De retour bientôt – ou un peu plus tard – dans la nuit riche en trompe-l’oeil, happé par un système de dépendances datant des aïeux de mes aïeux, je m’abandonne aux tâches qui m’incombent, à l’espace attendu, au temps convenu, je plisse le front pour me protéger du jour et de ses chausse-trapes, non par prédilection mais repris simplement, comme il sied à celui qui veut rester vivant un moment encore, et ne pas être chassé comme un malpropre, un de ceux qui n’est pas des nôtres.
On rejoint alors le giron abandonné en laissant les autres, soulagés, se murer dans le leur, c’est la contrepartie. On reprend chacun sa tâche en espérant que bientôt on sera en mesure de concevoir plus distinctement cet autre lieu d’où l’on apercevrait enfin, ne serait-ce qu’un bref instant, le visage du manque qui nous enchaîne à nos entreprises sans fin. On sait ce lieu tout proche, plus proche encore, à croire qu’il se confond avec ce lieu, ici même.
On est passé tout près, encore une fois, comme toujours.

Jean Prod’hom

Ombre du progrès

Les généticiens nous promettent chaque jour un peu plus d’éternité.
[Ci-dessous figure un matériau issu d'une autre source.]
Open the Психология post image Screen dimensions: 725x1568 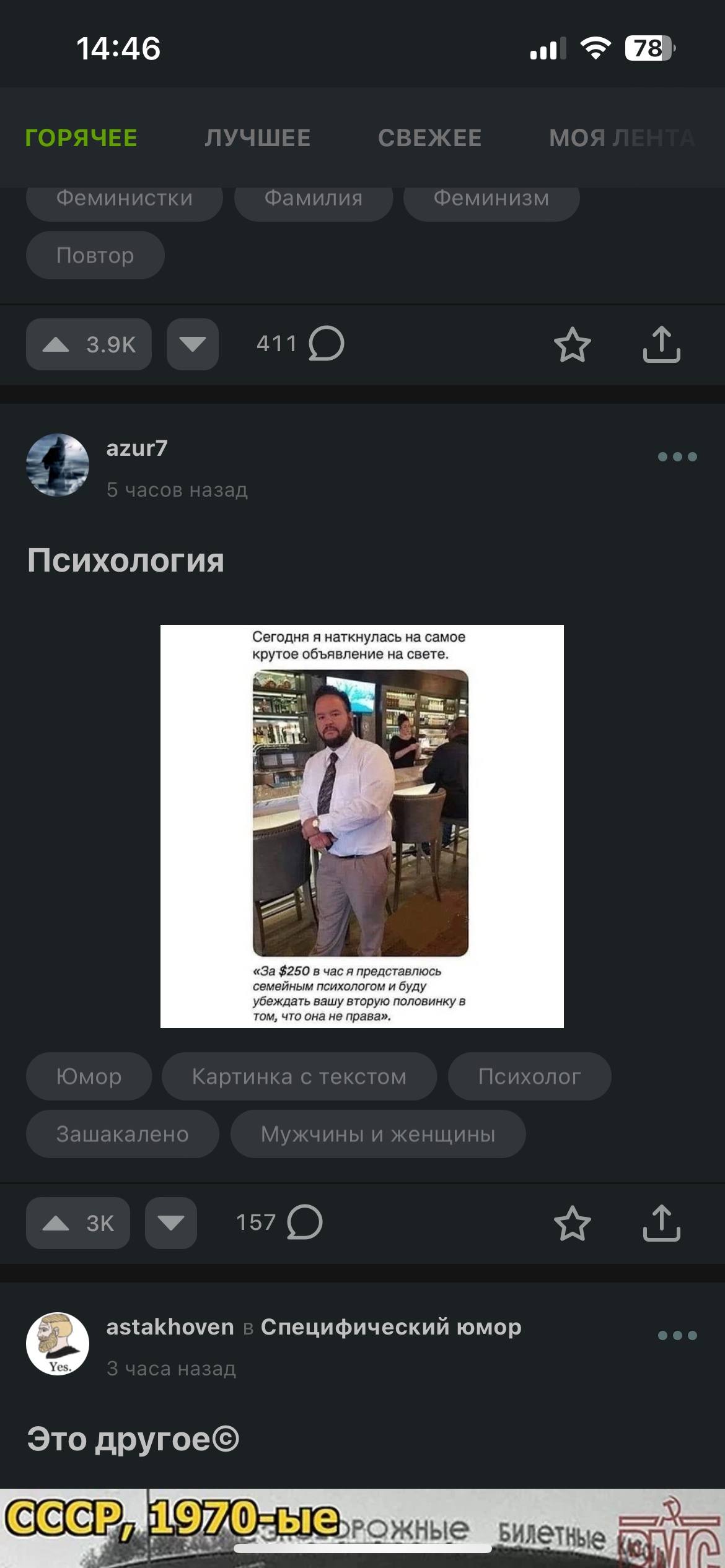[362, 826]
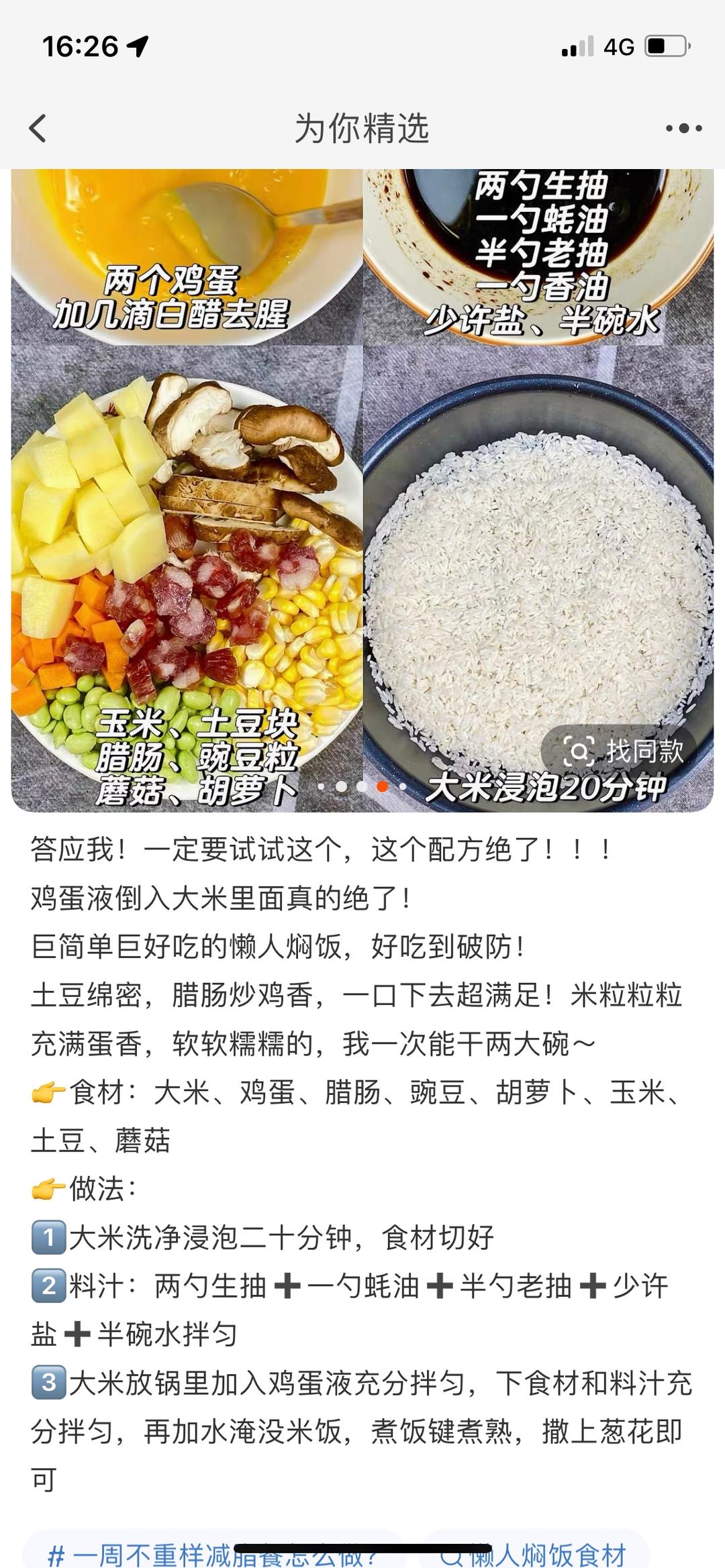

Soit ! Mais faudra-t-il aussi qu’à 105 ans je fasse un môme, que je l’appelle Enosh et que je me charge de son éducation jusqu’à 807 ans ?

Jean Prod’hom
31 mai 2009

XXVI

Des amis racontent à tour de rôle leurs lectures d’autrefois: ils se retrouvent sur Tolstoï et disent leur passion de Guerre et Paix, ils ne manquent pas de dire haut et fort leur mépris pour Napoléon, ils évoquent Bezoukhov, Bolkonsky, Rostov, Kouraguine, Droubetskoï.
A la table voisine, la conversation s’est infléchie, quelques clients visiblement influencés par mes amis évoquent une autre épopée, celles de Tretiak, Firsov, Maltsev, Michakov, Mikhailov, Fetisov…
Mon esprit vacille, les joueurs de l’Union soviétique de Viktor Vassilievitch Tikhonov de la fin du XXème siècle se confondent avec les héros de Tolstoï. Tous admirables.